To be sure, we are only at the very beginning of the robotic revolution. The robots now in use are little more than computerized levers and are very far from having the complexity necessary for the Three Laws to be built into them. Nor are they anything close to human in shape, so they are not yet the "mechanical men" that I have pictured in my. stories, and that have appeared on the screen innumerable times.

Nevertheless, the direction of movement is clear. The primitive robots that have come into use are not the Frankenstein-monsters of equally primitive science fiction. They do not lust for human life (although accidents involving robots can result in human death, just as accidents with automobiles or electrical machinery can). They are, rather, carefully designed devices intended to relieve human beings of arduous, repetitive, dangerous, nonrewarding duties so that, in intent and in philosophy, they represent the first steps toward my story – robots.

The steps that are yet to come are expected to proceed further in the direction I have marked out. A number of different firms are working on "home robots" that will have a vaguely human appearance and will fulfill some of the duties that once devolved on servants.

The result of all this is that I am held in considerable regard by those working in the field of robotics. In 1985, a fat encyclopedic volume entitled Handbook of Industrial Robotics (edited by Shimon Y. Nof and published by John Wiley) appeared, and, on request of the editor, I supplied it with an introduction.

Of course, in order to appreciate the accuracy of my predictions, I had to be fortunate enough to be a survivor. My first robots appeared in 1939, as I say, and I had to live for over forty more years in order to discover I was a prophet. Because I had begun at a very early age, and because I was fortunate, I managed to do this and words cannot tell you how grateful I am for that.

Actually, I carried on my predictions of the future of robotics to the very end, to the ultimate moment, in my story "The Last Question," published in 1957. I have a sneaking suspicion that, if the human race survives, we may continue to progress in that direction in some ways anyway. Still, survival is limited at the best, and I have no chance of seeing very much more of the future course of technology. I will have to content myself with having future generations witness and (I hope) applaud what triumphs of this sort I may gain. I, myself, won’t, Nor are robots the only area in which my crystal ball was clear. In my story "The Martian Way," published in 1952, I described a space walk quite accurately, although an actual feat of this sort didn’t take place till fifteen years afterward. Foreseeing space walks was not a very daring piece of prescience, I admit, for, given spaceships, such things would be inevitable. However, I also described the psychological effects and thought of one that was rather unusual – particularly for me.

I am, you see, a pronounced acrophobe with an absolute terror of heights and know perfectly well that I will never voluntarily go on a spaceship. If, however, I were somehow forced on one, I know, too, that I would never dare leave it for a space walk. Nevertheless, I put personal fear to one side and imagined the space walk to produce euphoria. I had my space travelers quarrel over whose turn it was to get out into space and drift in quiet peace among the stars. And when space walks became fact, such euphoria was felt.

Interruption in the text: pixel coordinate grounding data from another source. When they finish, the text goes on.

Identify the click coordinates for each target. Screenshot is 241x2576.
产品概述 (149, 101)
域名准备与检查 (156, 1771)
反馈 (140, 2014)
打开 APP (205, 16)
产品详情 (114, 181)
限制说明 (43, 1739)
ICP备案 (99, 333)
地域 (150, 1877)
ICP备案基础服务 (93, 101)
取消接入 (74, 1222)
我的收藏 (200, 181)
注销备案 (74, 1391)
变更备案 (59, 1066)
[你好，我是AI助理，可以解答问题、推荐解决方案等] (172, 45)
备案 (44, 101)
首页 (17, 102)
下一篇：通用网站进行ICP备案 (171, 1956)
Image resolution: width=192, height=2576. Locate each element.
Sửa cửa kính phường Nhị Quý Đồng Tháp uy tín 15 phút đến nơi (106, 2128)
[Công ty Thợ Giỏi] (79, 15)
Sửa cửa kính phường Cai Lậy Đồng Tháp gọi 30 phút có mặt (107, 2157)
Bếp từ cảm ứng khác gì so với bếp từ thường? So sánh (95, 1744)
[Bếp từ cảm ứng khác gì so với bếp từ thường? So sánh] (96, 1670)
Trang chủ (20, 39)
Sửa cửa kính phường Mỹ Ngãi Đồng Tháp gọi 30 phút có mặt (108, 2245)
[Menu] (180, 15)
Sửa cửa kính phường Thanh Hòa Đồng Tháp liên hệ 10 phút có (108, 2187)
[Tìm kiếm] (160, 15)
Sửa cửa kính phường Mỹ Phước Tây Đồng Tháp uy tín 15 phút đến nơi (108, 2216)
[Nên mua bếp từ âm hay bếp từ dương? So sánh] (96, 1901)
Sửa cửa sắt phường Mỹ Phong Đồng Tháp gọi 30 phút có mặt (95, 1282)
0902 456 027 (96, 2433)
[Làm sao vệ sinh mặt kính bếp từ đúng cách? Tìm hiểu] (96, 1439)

In my story, "The Feeling of Power," published in 1957, I made use of pocket computers, about a decade before the real thing came along. I even considered the possibility that such computers might seriously decrease the ability of people to do arithmetic in the old-fashioned way, and that is a real concern of educators now.

As a final example, in my story "Sally," published in 1953, I described computerized cars that had almost reached the stage of having lives of their own. And, in the last few years, we do indeed have computerized cars that can actually talk to the driver – although their abilities in this direction are, as yet, very simple.

Yet, if there is the possibility of this satisfaction from accurate prophecy in science fiction, there is also the reverse. Science fiction offers its writers chances of embarrassment that no other form of fiction does.